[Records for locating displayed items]
>>>>

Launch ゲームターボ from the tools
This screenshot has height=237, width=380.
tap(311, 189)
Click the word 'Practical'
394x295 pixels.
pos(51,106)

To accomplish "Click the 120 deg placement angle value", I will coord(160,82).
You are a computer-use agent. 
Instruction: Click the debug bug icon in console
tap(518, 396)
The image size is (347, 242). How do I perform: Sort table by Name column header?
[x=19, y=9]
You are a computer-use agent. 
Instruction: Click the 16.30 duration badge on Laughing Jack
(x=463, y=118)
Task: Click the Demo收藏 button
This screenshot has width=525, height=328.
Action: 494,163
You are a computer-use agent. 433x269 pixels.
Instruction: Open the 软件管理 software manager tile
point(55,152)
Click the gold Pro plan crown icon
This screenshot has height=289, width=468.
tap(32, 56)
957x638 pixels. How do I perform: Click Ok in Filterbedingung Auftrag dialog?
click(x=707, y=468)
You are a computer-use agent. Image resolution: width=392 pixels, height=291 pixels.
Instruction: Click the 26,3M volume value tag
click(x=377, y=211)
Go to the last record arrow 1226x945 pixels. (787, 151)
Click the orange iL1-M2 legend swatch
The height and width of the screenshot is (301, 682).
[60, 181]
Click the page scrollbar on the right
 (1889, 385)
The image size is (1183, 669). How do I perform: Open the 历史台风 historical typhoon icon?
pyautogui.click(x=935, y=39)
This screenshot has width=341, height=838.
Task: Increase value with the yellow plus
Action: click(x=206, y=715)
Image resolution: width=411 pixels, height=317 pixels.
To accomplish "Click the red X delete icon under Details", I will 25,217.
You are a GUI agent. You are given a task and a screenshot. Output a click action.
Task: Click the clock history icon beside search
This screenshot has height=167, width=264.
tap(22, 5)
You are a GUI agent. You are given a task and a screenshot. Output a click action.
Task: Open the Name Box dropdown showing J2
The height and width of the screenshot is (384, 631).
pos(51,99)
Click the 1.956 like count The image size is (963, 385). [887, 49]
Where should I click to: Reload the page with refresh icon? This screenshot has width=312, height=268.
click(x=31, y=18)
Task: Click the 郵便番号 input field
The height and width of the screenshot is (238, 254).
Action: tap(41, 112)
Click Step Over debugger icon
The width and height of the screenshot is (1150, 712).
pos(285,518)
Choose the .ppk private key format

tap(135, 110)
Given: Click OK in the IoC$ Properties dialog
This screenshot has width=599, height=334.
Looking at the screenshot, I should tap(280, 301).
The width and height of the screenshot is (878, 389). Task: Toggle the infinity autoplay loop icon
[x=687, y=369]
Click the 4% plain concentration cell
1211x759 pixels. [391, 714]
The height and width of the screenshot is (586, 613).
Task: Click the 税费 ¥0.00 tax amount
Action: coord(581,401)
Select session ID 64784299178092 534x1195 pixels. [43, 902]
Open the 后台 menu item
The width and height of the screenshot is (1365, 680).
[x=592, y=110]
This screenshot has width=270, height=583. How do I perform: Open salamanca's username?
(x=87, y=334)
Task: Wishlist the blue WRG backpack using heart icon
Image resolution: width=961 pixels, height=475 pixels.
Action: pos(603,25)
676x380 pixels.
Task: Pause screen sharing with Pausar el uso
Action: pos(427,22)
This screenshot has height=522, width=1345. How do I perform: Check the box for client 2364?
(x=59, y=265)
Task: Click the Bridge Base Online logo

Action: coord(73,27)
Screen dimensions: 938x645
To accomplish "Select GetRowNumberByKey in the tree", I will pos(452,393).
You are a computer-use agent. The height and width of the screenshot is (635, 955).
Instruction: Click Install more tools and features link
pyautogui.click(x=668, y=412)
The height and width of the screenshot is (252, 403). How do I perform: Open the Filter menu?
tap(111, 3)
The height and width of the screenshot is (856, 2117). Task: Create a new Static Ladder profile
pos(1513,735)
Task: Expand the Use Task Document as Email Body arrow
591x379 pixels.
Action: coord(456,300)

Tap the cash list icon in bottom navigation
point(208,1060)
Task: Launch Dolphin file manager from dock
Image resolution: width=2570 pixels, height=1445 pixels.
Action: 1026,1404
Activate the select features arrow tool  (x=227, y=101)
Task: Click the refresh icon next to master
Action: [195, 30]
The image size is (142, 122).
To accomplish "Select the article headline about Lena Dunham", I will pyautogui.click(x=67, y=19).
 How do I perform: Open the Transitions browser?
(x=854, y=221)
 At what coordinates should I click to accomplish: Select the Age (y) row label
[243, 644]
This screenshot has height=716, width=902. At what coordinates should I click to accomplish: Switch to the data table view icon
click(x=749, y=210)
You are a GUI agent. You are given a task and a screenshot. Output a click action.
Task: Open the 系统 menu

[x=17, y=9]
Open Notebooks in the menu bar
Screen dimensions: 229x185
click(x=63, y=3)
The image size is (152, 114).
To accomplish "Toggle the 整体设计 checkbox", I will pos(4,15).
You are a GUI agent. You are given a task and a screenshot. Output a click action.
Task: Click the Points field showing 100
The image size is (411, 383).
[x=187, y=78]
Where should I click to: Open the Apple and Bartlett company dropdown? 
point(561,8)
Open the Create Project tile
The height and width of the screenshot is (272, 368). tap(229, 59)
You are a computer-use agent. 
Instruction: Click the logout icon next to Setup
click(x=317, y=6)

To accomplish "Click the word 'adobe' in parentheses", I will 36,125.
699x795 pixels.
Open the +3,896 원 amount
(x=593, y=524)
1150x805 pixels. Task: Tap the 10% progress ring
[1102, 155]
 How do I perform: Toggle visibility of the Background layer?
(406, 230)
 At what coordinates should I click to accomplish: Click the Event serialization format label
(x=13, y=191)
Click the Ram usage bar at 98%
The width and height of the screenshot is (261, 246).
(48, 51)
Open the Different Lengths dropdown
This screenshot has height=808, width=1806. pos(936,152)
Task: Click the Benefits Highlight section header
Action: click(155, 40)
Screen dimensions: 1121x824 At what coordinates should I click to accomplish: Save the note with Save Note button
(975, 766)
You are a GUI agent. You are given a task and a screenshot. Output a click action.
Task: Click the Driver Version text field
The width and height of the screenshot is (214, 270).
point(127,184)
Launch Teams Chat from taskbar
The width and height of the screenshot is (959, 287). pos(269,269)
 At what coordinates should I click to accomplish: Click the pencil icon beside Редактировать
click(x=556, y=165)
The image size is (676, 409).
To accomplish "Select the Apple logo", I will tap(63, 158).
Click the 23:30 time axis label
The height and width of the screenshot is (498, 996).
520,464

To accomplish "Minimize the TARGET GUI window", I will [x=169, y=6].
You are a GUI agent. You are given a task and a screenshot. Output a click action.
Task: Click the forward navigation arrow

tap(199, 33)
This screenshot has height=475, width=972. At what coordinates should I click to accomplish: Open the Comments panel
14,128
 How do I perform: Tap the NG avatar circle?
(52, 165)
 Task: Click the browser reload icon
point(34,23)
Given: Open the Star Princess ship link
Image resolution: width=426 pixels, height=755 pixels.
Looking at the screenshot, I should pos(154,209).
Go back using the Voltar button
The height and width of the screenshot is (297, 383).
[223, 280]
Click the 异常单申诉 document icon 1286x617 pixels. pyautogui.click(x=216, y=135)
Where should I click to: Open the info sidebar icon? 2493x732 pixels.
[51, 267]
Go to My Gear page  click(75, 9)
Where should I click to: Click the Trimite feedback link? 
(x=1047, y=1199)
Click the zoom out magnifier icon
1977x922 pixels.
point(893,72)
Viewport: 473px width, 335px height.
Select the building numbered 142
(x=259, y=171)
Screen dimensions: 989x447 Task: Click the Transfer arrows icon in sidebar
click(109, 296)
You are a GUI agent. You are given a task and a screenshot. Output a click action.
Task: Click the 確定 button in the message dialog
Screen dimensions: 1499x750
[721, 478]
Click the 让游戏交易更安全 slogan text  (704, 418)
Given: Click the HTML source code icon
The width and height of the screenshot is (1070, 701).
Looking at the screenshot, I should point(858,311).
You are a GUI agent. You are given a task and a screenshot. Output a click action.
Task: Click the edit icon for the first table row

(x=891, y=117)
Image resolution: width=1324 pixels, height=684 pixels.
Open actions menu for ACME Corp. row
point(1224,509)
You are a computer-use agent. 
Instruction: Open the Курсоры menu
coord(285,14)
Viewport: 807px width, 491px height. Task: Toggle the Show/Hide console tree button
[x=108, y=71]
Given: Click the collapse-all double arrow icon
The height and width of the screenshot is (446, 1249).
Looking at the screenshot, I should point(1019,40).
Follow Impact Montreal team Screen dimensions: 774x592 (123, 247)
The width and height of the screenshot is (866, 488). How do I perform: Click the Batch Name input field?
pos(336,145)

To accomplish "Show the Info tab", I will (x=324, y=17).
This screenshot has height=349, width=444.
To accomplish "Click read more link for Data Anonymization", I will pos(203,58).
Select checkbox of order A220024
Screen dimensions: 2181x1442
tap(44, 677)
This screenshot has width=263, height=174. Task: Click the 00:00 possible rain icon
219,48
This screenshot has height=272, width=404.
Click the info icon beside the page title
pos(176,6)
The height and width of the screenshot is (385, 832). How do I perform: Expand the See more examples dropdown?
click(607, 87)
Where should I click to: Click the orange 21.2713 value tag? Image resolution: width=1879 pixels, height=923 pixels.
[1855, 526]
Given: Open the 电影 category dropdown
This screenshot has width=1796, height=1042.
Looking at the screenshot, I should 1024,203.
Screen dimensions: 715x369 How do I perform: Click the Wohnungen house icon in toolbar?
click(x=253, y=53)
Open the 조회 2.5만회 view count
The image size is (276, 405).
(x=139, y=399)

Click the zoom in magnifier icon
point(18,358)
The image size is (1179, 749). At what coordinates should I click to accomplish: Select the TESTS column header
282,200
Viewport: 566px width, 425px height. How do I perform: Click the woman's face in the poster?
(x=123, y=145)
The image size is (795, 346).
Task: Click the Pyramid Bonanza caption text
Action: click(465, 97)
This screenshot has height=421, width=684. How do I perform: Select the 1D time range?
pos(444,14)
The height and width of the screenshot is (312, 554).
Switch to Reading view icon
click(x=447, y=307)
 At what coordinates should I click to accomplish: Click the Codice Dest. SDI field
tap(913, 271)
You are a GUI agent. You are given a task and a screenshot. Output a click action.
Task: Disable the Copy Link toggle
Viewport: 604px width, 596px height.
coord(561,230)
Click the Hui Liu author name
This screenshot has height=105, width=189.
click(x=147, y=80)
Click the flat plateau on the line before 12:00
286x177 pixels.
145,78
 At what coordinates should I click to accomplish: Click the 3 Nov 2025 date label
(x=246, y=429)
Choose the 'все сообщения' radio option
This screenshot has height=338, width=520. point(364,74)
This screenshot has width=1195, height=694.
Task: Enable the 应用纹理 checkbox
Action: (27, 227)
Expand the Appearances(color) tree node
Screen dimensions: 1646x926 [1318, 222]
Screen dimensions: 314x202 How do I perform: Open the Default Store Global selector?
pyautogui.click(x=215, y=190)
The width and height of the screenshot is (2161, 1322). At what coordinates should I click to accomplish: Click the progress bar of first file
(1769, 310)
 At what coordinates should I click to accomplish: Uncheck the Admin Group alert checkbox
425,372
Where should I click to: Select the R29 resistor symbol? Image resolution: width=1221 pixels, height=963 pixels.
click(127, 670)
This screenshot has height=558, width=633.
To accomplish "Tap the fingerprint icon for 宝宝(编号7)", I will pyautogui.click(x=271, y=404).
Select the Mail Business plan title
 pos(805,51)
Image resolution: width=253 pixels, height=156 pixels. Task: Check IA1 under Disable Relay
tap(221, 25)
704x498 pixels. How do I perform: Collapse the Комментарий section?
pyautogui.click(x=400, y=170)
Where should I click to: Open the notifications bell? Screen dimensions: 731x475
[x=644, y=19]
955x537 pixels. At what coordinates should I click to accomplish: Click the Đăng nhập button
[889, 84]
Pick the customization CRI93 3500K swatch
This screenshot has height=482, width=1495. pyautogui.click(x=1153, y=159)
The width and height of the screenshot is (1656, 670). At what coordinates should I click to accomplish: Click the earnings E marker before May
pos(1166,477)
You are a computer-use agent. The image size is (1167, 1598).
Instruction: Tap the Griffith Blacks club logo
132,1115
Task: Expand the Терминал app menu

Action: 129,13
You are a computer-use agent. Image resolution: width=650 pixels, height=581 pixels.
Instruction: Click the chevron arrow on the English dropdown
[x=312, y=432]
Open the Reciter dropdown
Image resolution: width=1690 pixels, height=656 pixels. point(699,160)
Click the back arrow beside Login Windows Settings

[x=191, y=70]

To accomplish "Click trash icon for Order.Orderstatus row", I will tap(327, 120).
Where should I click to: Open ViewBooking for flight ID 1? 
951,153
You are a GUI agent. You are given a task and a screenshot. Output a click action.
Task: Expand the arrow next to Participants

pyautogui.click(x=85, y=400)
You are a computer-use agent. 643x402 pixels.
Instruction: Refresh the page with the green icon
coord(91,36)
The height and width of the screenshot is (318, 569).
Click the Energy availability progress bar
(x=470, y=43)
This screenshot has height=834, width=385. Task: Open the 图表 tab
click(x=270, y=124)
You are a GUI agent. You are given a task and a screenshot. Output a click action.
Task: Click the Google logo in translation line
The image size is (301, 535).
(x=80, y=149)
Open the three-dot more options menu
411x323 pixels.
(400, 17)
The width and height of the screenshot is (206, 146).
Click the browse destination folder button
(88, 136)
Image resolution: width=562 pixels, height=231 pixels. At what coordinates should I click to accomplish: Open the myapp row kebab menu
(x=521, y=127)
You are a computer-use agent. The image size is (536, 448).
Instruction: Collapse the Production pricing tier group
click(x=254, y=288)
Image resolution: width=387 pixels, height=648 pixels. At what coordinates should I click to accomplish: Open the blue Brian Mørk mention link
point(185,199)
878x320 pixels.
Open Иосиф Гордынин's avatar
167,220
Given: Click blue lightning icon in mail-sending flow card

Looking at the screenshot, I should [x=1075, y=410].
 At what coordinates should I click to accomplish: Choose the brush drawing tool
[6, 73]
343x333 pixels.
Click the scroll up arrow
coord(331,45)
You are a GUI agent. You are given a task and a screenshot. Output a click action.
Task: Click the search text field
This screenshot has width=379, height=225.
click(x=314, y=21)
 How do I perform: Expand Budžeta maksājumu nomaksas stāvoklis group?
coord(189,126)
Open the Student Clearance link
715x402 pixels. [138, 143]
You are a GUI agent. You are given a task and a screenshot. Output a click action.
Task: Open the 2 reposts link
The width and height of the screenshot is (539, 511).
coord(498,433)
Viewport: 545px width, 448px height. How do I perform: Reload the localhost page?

<<<<

» **Task details**
Can you put every line from the one containing "At what coordinates should I click to accomplish: Choose" through the end of the records, both included, into a Markdown table with the columns Row and Line, skipping any blank lines?

» **Task solution**
| Row | Line |
|---|---|
| 1 |  At what coordinates should I click to accomplish: Choose the brush drawing tool |
| 2 | [6, 73] |
| 3 | 343x333 pixels. |
| 4 | Click the scroll up arrow |
| 5 | coord(331,45) |
| 6 | You are a GUI agent. You are given a task and a screenshot. Output a click action. |
| 7 | Task: Click the search text field |
| 8 | This screenshot has width=379, height=225. |
| 9 | click(x=314, y=21) |
| 10 |  How do I perform: Expand Budžeta maksājumu nomaksas stāvoklis group? |
| 11 | coord(189,126) |
| 12 | Open the Student Clearance link |
| 13 | 715x402 pixels. [138, 143] |
| 14 | You are a GUI agent. You are given a task and a screenshot. Output a click action. |
| 15 | Task: Open the 2 reposts link |
| 16 | The width and height of the screenshot is (539, 511). |
| 17 | coord(498,433) |
| 18 | Viewport: 545px width, 448px height. How do I perform: Reload the localhost page? |